ACTIVITY » The exercise calls for a faithful copy of all the data.

INFORMATION SUPPLIED »

+---+

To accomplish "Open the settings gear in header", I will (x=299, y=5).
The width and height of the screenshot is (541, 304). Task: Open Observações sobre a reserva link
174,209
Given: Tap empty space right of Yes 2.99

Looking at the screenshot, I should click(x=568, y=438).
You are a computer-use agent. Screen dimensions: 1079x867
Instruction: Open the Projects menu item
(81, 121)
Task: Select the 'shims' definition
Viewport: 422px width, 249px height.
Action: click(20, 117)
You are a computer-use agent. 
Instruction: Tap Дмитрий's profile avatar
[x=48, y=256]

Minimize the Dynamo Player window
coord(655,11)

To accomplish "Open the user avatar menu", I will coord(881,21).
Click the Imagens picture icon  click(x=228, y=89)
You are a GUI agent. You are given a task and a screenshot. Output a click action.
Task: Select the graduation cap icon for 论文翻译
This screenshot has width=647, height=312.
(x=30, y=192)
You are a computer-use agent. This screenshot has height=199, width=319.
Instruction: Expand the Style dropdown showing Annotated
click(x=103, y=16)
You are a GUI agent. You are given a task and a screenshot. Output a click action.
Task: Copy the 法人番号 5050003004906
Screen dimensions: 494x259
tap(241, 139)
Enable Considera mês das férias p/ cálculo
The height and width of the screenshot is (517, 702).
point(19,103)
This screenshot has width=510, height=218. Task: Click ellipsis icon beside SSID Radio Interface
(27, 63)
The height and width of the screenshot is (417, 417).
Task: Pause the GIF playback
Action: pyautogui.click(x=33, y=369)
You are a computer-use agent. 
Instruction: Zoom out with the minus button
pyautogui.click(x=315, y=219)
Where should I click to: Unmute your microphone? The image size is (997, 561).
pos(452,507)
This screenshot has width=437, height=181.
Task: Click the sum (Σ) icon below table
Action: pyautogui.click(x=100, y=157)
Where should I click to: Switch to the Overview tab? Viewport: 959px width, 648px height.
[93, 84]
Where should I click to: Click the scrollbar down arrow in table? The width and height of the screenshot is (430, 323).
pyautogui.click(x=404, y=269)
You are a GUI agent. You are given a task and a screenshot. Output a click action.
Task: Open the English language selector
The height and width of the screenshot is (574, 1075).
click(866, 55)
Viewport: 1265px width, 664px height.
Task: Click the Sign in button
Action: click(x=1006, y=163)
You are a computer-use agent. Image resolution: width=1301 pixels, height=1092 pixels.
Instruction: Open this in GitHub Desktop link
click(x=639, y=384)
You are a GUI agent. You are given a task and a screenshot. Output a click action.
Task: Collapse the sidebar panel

+---+

ANSWER FOR THE TASK »
To accomplish "Open the settings gear in header", I will (x=299, y=5).
The width and height of the screenshot is (541, 304). Task: Open Observações sobre a reserva link
174,209
Given: Tap empty space right of Yes 2.99

Looking at the screenshot, I should click(x=568, y=438).
You are a computer-use agent. Screen dimensions: 1079x867
Instruction: Open the Projects menu item
(81, 121)
Task: Select the 'shims' definition
Viewport: 422px width, 249px height.
Action: click(20, 117)
You are a computer-use agent. 
Instruction: Tap Дмитрий's profile avatar
[x=48, y=256]

Minimize the Dynamo Player window
coord(655,11)

To accomplish "Open the user avatar menu", I will coord(881,21).
Click the Imagens picture icon  click(x=228, y=89)
You are a GUI agent. You are given a task and a screenshot. Output a click action.
Task: Select the graduation cap icon for 论文翻译
This screenshot has width=647, height=312.
(x=30, y=192)
You are a computer-use agent. This screenshot has height=199, width=319.
Instruction: Expand the Style dropdown showing Annotated
click(x=103, y=16)
You are a GUI agent. You are given a task and a screenshot. Output a click action.
Task: Copy the 法人番号 5050003004906
Screen dimensions: 494x259
tap(241, 139)
Enable Considera mês das férias p/ cálculo
The height and width of the screenshot is (517, 702).
point(19,103)
This screenshot has width=510, height=218. Task: Click ellipsis icon beside SSID Radio Interface
(27, 63)
The height and width of the screenshot is (417, 417).
Task: Pause the GIF playback
Action: pyautogui.click(x=33, y=369)
You are a computer-use agent. 
Instruction: Zoom out with the minus button
pyautogui.click(x=315, y=219)
Where should I click to: Unmute your microphone? The image size is (997, 561).
pos(452,507)
This screenshot has width=437, height=181.
Task: Click the sum (Σ) icon below table
Action: pyautogui.click(x=100, y=157)
Where should I click to: Switch to the Overview tab? Viewport: 959px width, 648px height.
[93, 84]
Where should I click to: Click the scrollbar down arrow in table? The width and height of the screenshot is (430, 323).
pyautogui.click(x=404, y=269)
You are a GUI agent. You are given a task and a screenshot. Output a click action.
Task: Open the English language selector
The height and width of the screenshot is (574, 1075).
click(866, 55)
Viewport: 1265px width, 664px height.
Task: Click the Sign in button
Action: click(x=1006, y=163)
You are a computer-use agent. Image resolution: width=1301 pixels, height=1092 pixels.
Instruction: Open this in GitHub Desktop link
click(x=639, y=384)
You are a GUI agent. You are given a task and a screenshot. Output a click action.
Task: Collapse the sidebar panel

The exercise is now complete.